Your answer must consist solely of the lines from the one containing "At what coordinates should I click to accomplish: Expand" through the last line of the records below, reproduced exactly, with all pictures omitted.
------ RECORDS ------
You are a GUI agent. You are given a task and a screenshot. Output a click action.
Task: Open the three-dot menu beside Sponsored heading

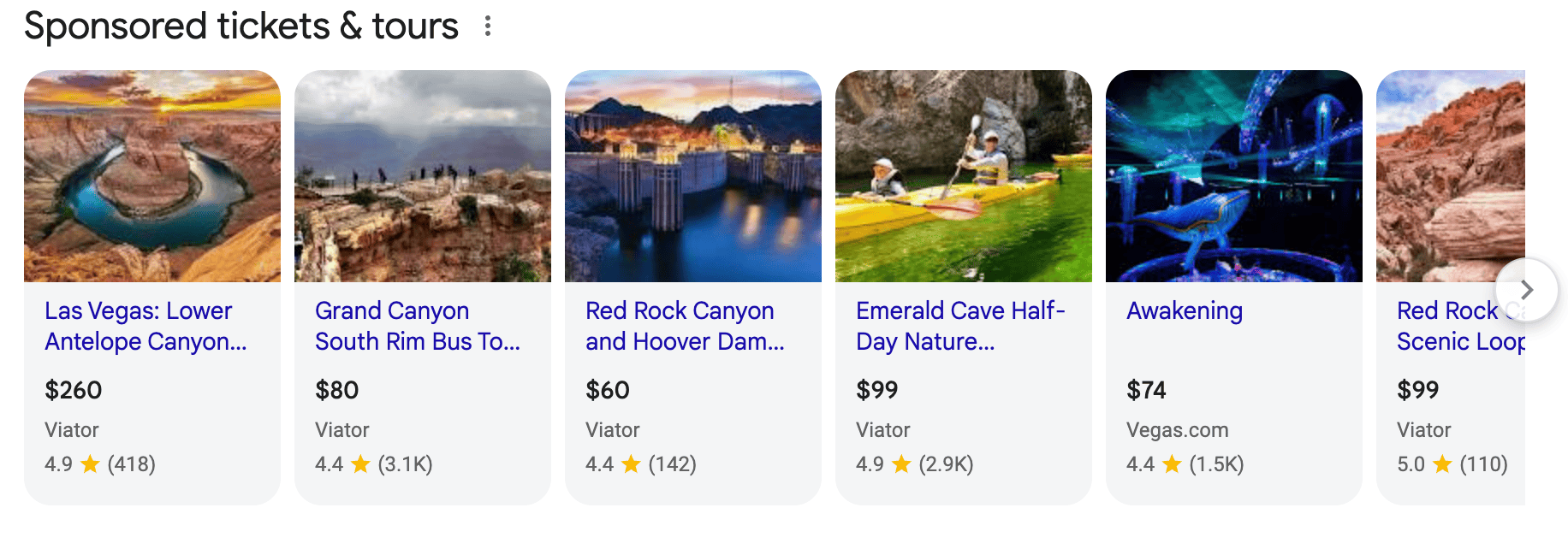[488, 27]
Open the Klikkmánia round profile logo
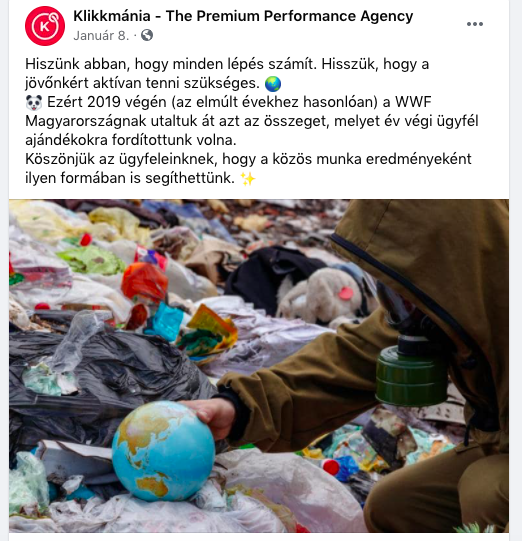 click(x=45, y=26)
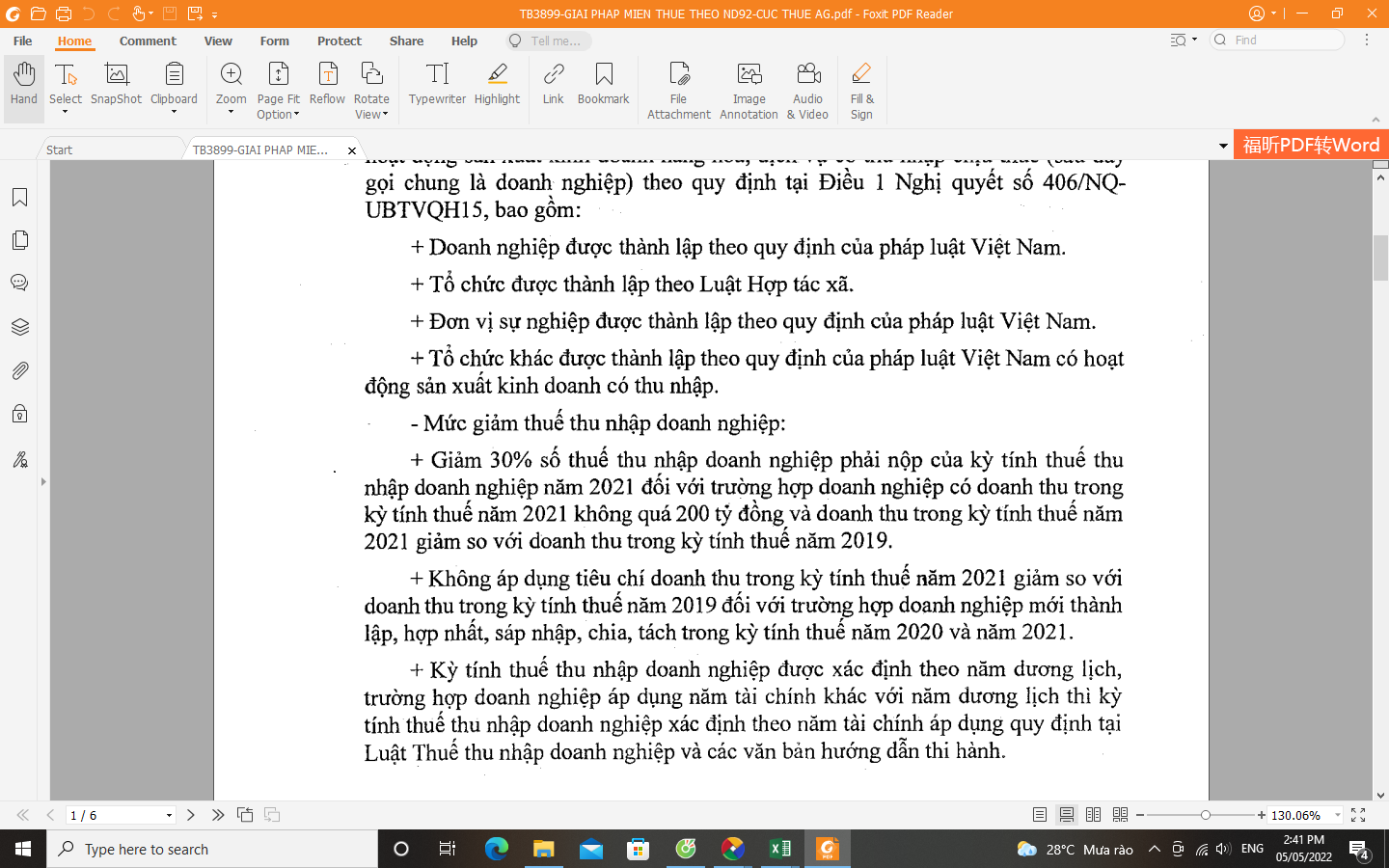The image size is (1389, 868).
Task: Click the zoom slider handle
Action: click(1205, 815)
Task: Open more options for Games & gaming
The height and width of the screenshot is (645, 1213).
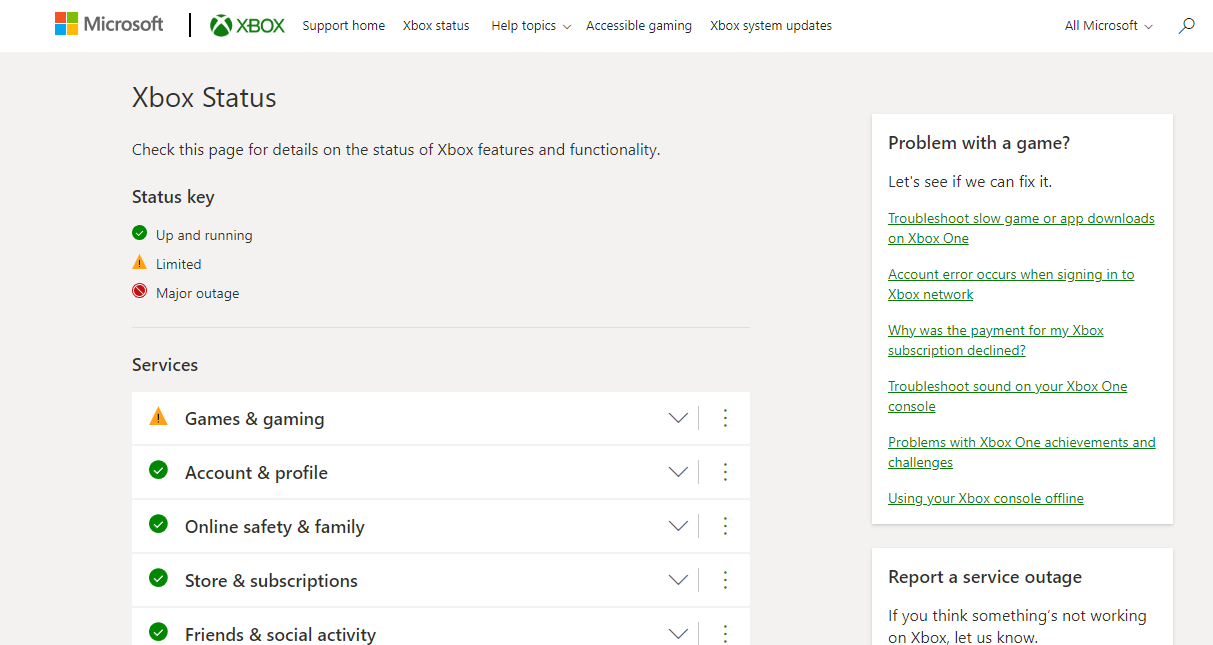Action: [726, 419]
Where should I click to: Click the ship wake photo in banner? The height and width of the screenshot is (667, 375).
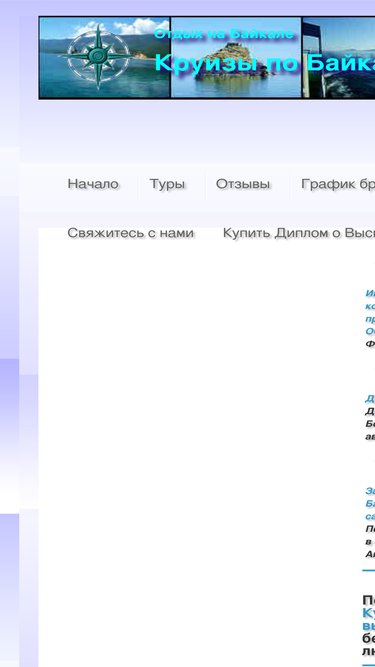[x=339, y=57]
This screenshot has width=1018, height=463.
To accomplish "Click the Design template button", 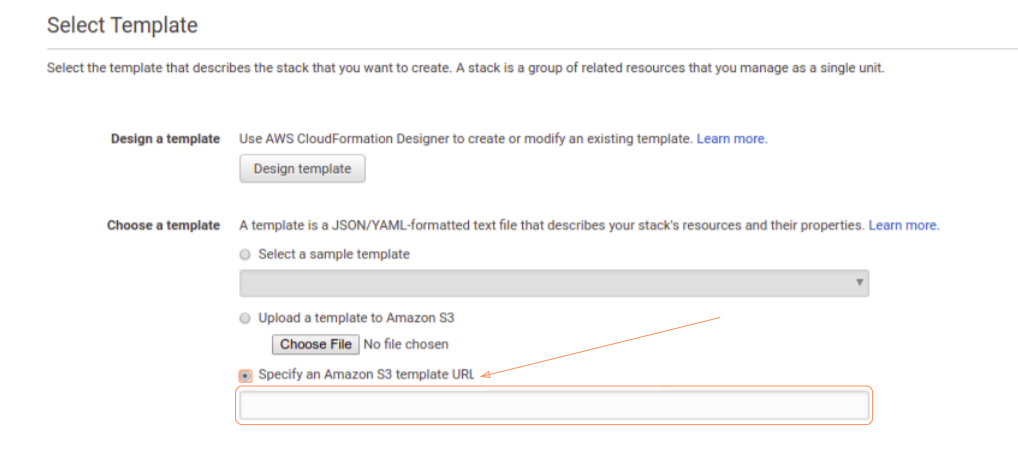I will click(x=302, y=169).
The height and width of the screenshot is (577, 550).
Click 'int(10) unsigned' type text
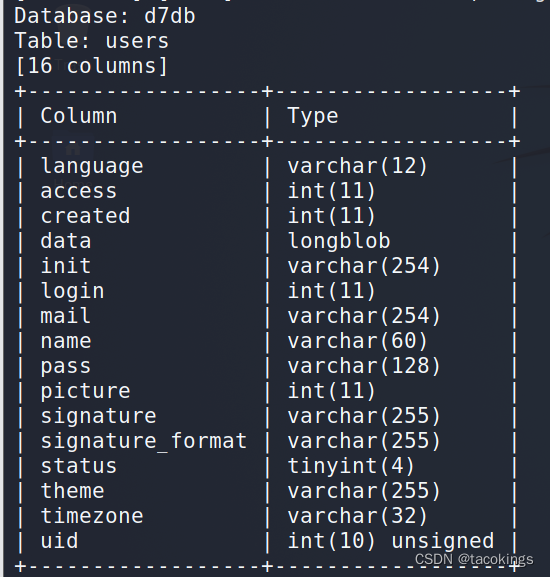391,541
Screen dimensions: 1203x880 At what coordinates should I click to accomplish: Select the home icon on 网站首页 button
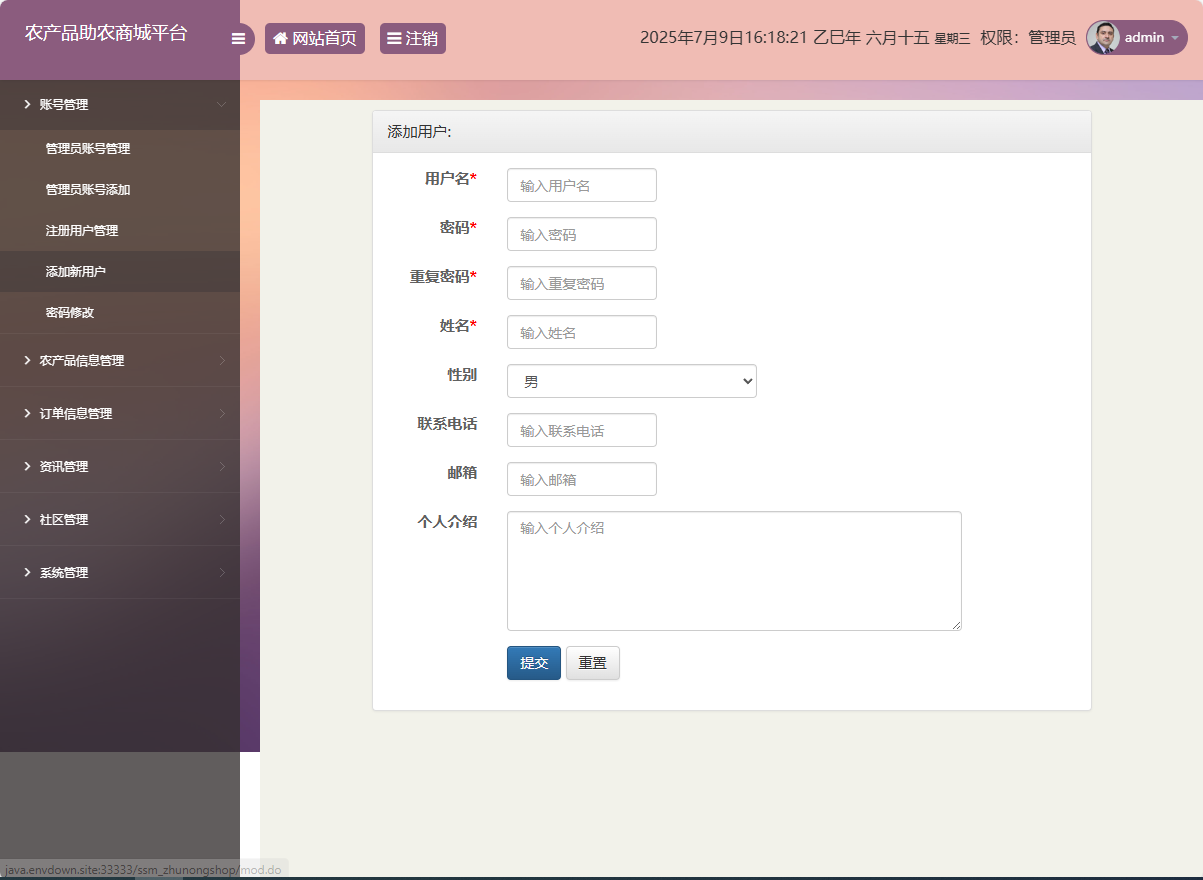pyautogui.click(x=281, y=37)
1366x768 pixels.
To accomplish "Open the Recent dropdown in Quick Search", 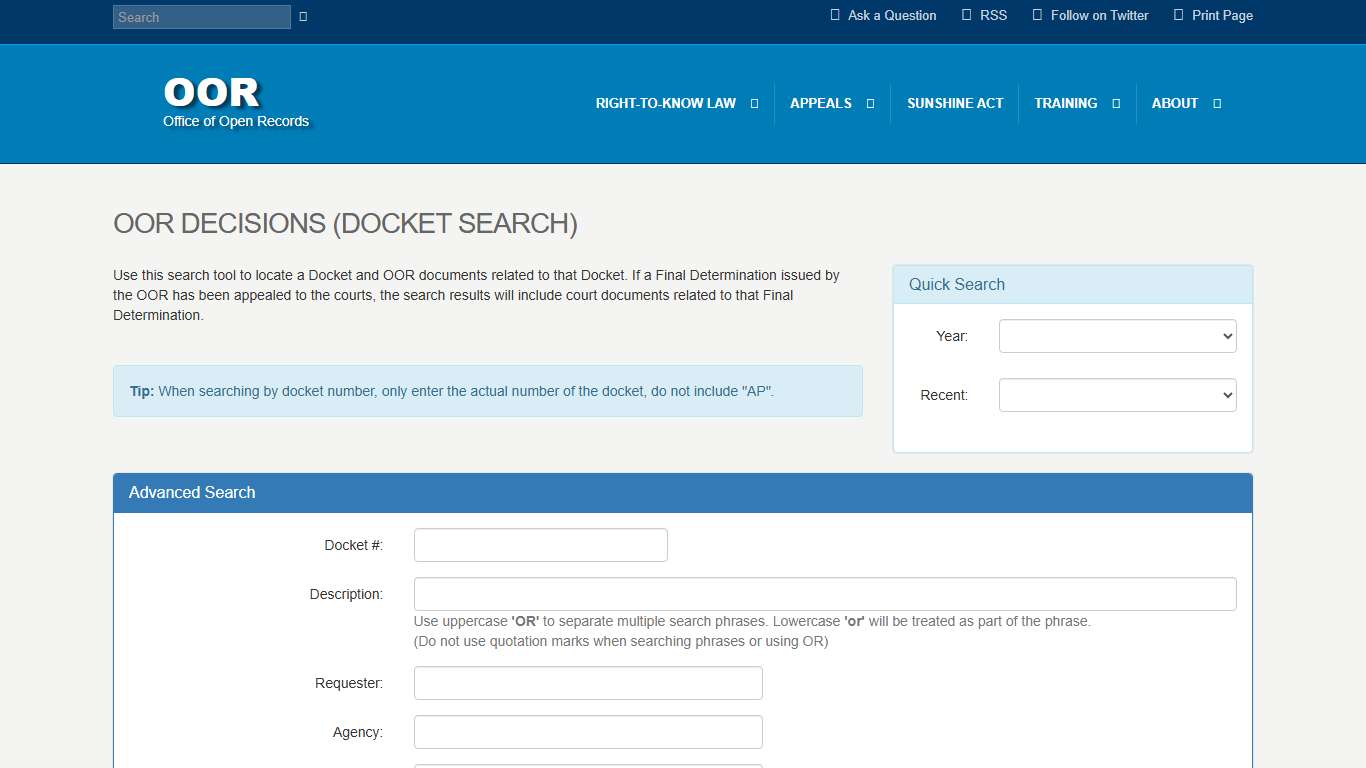I will pyautogui.click(x=1117, y=394).
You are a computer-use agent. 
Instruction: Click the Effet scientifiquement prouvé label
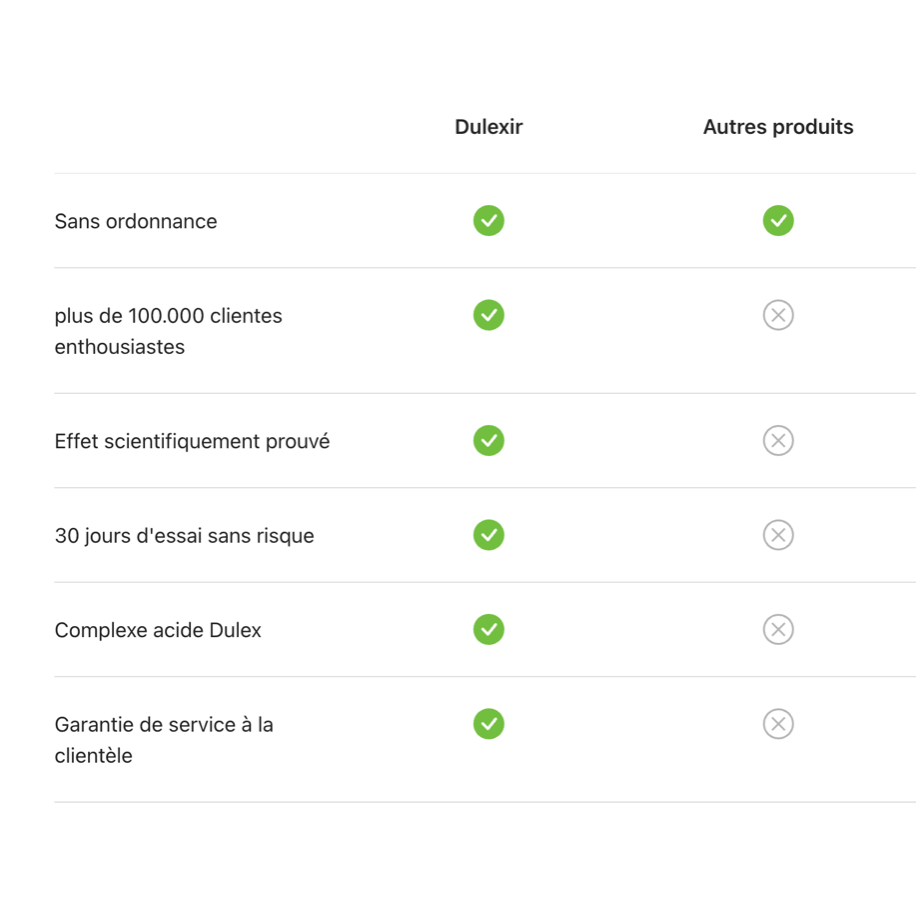tap(192, 441)
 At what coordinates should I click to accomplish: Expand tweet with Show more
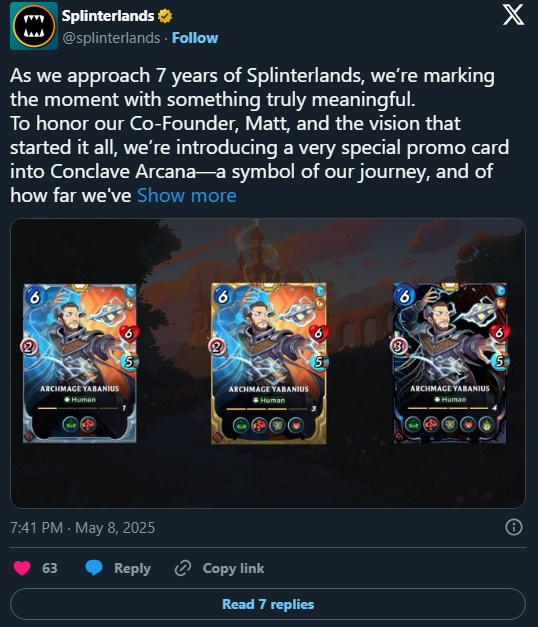[x=187, y=196]
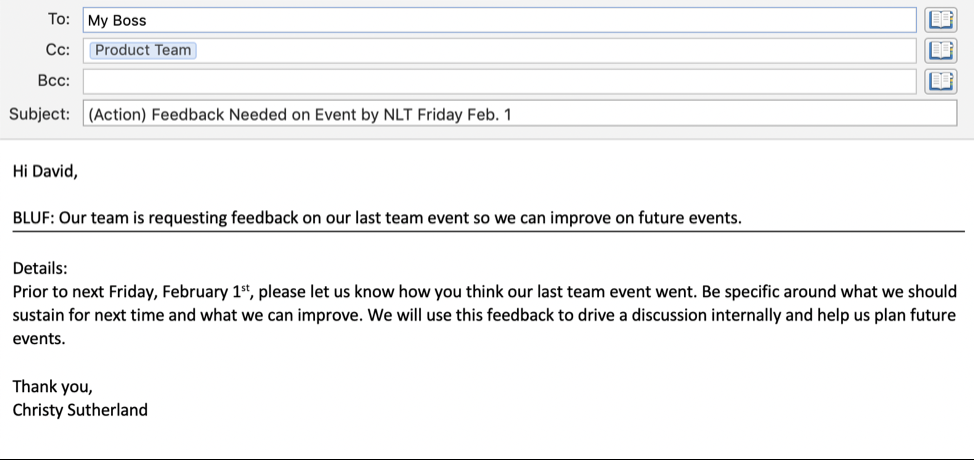Place cursor on the "Details:" heading
Image resolution: width=974 pixels, height=460 pixels.
point(40,268)
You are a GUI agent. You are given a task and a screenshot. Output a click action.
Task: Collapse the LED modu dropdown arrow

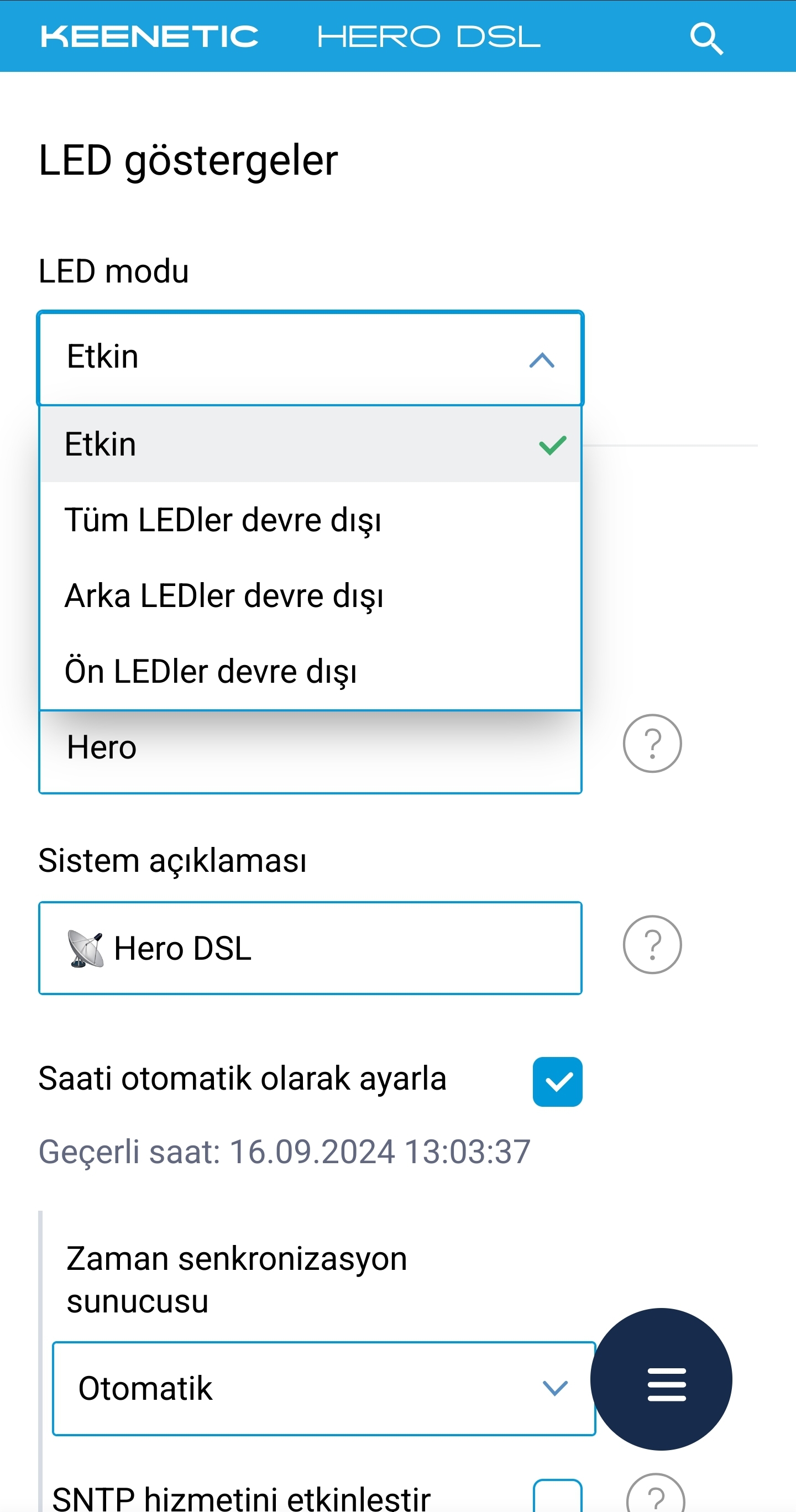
------
• YOUR SOLUTION
 At what coordinates should I click to accomplish: Expand tweet with Show more
[x=187, y=196]
Place cursor on the "Details:" heading
Image resolution: width=974 pixels, height=460 pixels.
point(40,268)
You are a GUI agent. You are given a task and a screenshot. Output a click action.
Task: Collapse the LED modu dropdown arrow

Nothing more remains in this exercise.